PROBLEM DESCRIPTION: Using the records that follow, tally the lines containing the word "logo" and state only the count.

§ §

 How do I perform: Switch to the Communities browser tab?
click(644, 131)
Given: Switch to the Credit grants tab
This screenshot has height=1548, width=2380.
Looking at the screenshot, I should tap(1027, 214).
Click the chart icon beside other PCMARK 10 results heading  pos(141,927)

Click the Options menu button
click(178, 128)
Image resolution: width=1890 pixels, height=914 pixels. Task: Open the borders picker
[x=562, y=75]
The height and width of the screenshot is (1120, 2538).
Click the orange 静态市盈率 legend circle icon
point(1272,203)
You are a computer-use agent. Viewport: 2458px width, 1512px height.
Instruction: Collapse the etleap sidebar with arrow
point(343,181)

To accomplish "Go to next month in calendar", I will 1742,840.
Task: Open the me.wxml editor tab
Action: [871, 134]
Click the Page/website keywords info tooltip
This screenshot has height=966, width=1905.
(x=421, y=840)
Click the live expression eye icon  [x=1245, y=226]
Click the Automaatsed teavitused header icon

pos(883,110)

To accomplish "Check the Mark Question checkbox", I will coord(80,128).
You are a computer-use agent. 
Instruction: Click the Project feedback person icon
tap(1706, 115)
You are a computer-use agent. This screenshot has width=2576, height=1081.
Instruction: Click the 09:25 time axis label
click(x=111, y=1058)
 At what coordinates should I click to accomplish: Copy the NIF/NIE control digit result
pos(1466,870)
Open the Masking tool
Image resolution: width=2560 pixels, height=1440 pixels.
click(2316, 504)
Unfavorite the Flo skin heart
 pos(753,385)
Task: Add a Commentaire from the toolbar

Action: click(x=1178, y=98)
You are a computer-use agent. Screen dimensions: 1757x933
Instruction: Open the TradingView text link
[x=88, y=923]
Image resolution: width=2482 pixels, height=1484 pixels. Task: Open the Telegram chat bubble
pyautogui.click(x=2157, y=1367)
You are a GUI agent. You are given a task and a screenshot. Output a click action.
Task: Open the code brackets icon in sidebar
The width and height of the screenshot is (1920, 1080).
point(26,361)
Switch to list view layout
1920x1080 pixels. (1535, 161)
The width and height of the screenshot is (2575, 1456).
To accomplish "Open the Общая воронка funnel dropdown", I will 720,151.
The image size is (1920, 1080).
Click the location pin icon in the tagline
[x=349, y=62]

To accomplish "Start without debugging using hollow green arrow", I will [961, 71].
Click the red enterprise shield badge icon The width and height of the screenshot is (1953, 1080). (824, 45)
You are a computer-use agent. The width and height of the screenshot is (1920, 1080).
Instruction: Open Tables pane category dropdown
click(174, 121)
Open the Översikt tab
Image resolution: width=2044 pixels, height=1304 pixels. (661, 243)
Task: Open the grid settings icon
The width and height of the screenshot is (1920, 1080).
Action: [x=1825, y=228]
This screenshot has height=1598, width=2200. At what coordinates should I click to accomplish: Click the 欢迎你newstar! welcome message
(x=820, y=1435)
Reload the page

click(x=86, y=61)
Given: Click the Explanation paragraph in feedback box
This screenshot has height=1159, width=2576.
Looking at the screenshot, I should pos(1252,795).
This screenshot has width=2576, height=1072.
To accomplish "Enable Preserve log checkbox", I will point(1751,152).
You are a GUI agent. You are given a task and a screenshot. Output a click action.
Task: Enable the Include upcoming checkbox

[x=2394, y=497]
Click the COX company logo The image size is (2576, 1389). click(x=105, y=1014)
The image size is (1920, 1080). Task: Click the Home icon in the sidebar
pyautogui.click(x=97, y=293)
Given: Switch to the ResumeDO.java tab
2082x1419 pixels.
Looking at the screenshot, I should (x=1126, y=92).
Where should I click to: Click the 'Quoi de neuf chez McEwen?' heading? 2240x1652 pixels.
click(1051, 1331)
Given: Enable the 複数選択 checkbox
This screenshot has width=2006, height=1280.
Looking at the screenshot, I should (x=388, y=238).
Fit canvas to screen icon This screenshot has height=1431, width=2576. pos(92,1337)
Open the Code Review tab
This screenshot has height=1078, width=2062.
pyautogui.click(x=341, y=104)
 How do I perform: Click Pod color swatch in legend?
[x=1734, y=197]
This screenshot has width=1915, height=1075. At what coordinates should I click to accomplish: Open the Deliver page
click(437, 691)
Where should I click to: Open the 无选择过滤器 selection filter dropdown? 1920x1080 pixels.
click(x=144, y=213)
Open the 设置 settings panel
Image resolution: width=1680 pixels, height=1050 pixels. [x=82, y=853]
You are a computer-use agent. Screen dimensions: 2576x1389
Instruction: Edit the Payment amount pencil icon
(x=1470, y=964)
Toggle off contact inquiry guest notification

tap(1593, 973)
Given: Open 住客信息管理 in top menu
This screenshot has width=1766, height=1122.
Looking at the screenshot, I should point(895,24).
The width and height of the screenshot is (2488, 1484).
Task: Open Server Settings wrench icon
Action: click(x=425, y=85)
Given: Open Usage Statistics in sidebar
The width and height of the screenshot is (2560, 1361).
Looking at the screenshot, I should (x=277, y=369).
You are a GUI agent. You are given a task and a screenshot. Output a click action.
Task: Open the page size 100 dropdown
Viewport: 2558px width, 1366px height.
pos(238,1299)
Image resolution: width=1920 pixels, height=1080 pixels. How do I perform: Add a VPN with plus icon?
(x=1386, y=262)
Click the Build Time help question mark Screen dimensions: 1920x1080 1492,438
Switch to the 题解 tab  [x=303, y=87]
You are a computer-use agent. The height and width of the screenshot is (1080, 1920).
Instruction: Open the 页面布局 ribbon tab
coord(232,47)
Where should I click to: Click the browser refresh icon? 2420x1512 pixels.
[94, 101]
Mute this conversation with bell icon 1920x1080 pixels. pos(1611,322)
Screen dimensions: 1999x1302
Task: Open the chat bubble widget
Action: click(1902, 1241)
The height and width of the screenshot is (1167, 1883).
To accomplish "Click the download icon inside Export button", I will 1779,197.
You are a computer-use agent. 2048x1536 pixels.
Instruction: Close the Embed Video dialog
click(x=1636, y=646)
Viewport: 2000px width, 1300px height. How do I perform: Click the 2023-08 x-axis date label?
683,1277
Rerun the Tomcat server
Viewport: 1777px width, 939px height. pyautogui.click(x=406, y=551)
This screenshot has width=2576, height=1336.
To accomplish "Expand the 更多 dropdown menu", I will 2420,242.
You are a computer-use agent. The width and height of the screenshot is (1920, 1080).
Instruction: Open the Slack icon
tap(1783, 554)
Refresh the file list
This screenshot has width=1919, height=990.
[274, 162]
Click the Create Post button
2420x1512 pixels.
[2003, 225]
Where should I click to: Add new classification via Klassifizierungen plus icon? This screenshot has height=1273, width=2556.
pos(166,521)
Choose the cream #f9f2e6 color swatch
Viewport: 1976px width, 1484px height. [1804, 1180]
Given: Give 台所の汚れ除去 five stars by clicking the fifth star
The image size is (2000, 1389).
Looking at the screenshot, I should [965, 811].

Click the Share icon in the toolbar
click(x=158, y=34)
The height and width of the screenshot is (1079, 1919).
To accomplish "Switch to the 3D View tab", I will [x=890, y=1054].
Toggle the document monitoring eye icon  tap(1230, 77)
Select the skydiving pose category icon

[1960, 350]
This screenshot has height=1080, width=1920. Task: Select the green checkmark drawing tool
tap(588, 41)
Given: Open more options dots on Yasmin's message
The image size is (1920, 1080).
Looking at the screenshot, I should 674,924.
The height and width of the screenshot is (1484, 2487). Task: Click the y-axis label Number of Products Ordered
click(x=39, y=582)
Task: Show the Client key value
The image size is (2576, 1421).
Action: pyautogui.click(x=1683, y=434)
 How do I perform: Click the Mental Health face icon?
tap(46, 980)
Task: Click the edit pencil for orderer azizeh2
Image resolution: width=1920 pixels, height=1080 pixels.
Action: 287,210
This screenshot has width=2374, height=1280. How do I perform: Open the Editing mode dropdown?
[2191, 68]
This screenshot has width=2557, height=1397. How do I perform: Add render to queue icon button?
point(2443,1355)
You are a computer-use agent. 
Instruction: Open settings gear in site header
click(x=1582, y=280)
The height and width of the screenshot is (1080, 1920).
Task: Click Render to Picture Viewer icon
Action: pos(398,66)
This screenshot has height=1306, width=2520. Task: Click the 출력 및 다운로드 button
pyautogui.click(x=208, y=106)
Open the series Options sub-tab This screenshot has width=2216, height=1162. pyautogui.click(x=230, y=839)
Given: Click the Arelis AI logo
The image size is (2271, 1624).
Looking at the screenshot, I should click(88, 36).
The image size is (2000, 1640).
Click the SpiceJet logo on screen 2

§ §

ANSWER BOX: 3